Texte à examiner
- - - -
Sa peau est satinée et ses origines bretonnes. Maman d’un petit garçon de 11 ans, Laurence, 40 ans, est séparée de son conjoint, mais s’entend « très bien » avec le père. Une femme « parfaitement insérée », avec un boulot « prenant », une bonne paye, un soutien familial solide, un casier vierge et un bel appartement. Minorité statistique des comparutions immédiates, Laurence a « une seule petite faiblesse » comme elle dit : elle est héroïnomane.
C’est un anonyme qui l’a dénoncé à la Police. Après surveillance téléphonique, une perquisition est effectuée à son domicile le 13 novembre, à 8h15. Bilan des scellés : 70g d’héroïne, 12g de cannabis, six flacons de méthadone et 170€ en liquide. Gardée à vue, Laurence comparait dès le lendemain devant la 23e chambre.
- - - -
Extrait de données
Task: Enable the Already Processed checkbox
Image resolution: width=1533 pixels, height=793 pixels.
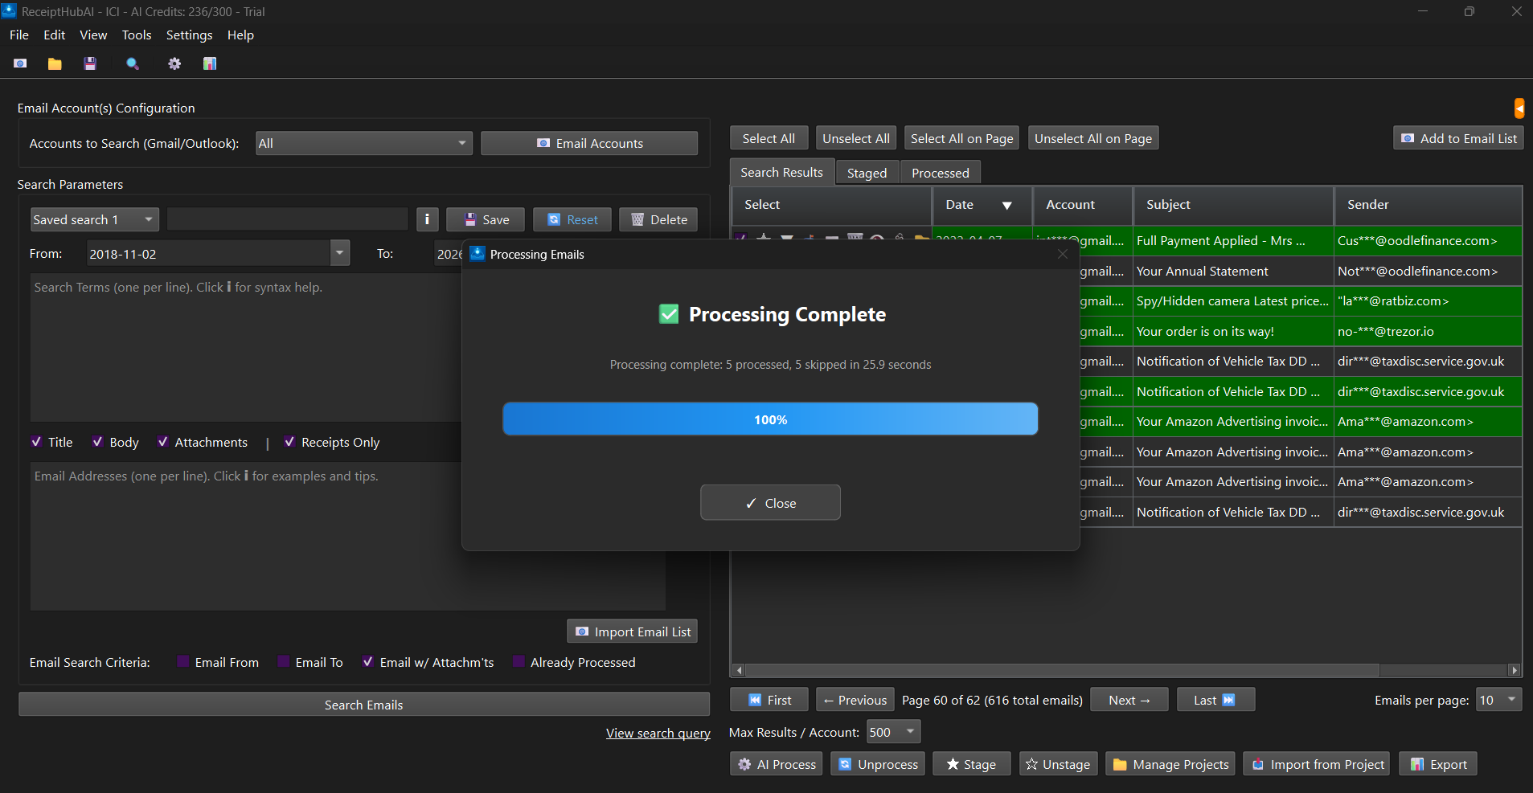Action: point(519,662)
- - - -
Consigne
Extrayez du texte à examiner le passage qui commence à « Sa peau est » et va jusqu'à « la 23e chambre. » inclus, en le recopiant mot pour mot.

Exercice corrigé
Sa peau est satinée et ses origines bretonnes. Maman d’un petit garçon de 11 ans, Laurence, 40 ans, est séparée de son conjoint, mais s’entend « très bien » avec le père. Une femme « parfaitement insérée », avec un boulot « prenant », une bonne paye, un soutien familial solide, un casier vierge et un bel appartement. Minorité statistique des comparutions immédiates, Laurence a « une seule petite faiblesse » comme elle dit : elle est héroïnomane.
C’est un anonyme qui l’a dénoncé à la Police. Après surveillance téléphonique, une perquisition est effectuée à son domicile le 13 novembre, à 8h15. Bilan des scellés : 70g d’héroïne, 12g de cannabis, six flacons de méthadone et 170€ en liquide. Gardée à vue, Laurence comparait dès le lendemain devant la 23e chambre.